Insulin-like growth factor-I ameliorates delayed kidney graft function and the acute nephrotoxic effects of cyclosporine.

Background. Delayed graft function (DGF) is a relatively common complication after cadaveric renal transplantation. The adverse effect of DGF on long-term graft survival has lead to intensive efforts to reduce ischemic graft injury. In this study we examined the effects of a new protective treatment based on insulin growth factor (IGF)-I. We evaluated the impact of the treatment on renal recovery and on the nephrotoxicity that is a common side effect of mainstream immunosuppressants. Because therapy with IGF-I or the analog des(1-3)IGF-I is effective in treating experimental ischemic renal failure, these peptides may be useful as perspective clinical treatments. Methods.

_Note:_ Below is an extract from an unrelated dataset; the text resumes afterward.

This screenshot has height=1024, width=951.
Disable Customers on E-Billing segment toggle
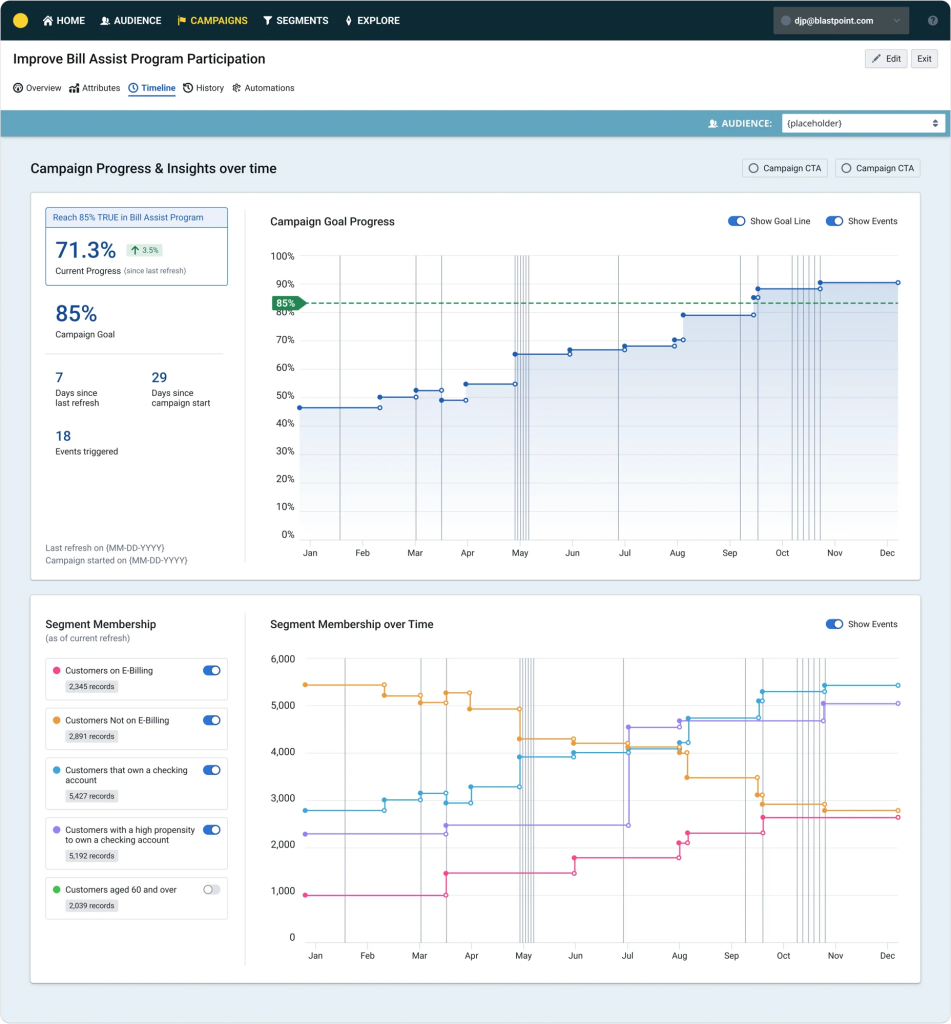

We have addressed three areas relating to the potential use of IGF-I and its analog des(1-3)IGF-I. First, because of the immunogenic properties of IGF-I, we assessed the effect of des(1-3)IGF-I on the rejection of skin allografts in Lewis rats. Next we determined whether treatment with des(1-3)IGF-I influences the early function of transplanted kidneys in a model of DGF induced by a combination of warm and cold ischemia. Finally we tested whether IGF-I protects against acute cyclosporine nephrotoxicity. Results. Des(1-3)IGF-I did not accelerate the rejection of the skin grafts (P=0.57). The administration of this peptide in a model of syngenic renal transplant improved the early function of the graft. Postoperative values of creatinine and blood urea nitrogen were significantly better (P<0.05) in treated animals. IGF-I also ameliorated the nephrotoxicity of cyclosporine, with better values of creatinine and blood urea nitrogen (P<0.05). Conclusions. In evaluating this study it should be recognized that the animal models studied, although widely used, differ from the human condition. However, IGF-I and des(1-3)IGF-I exhibit properties that strongly suggest their value in preventing clinical DGF, and they deserve further studies.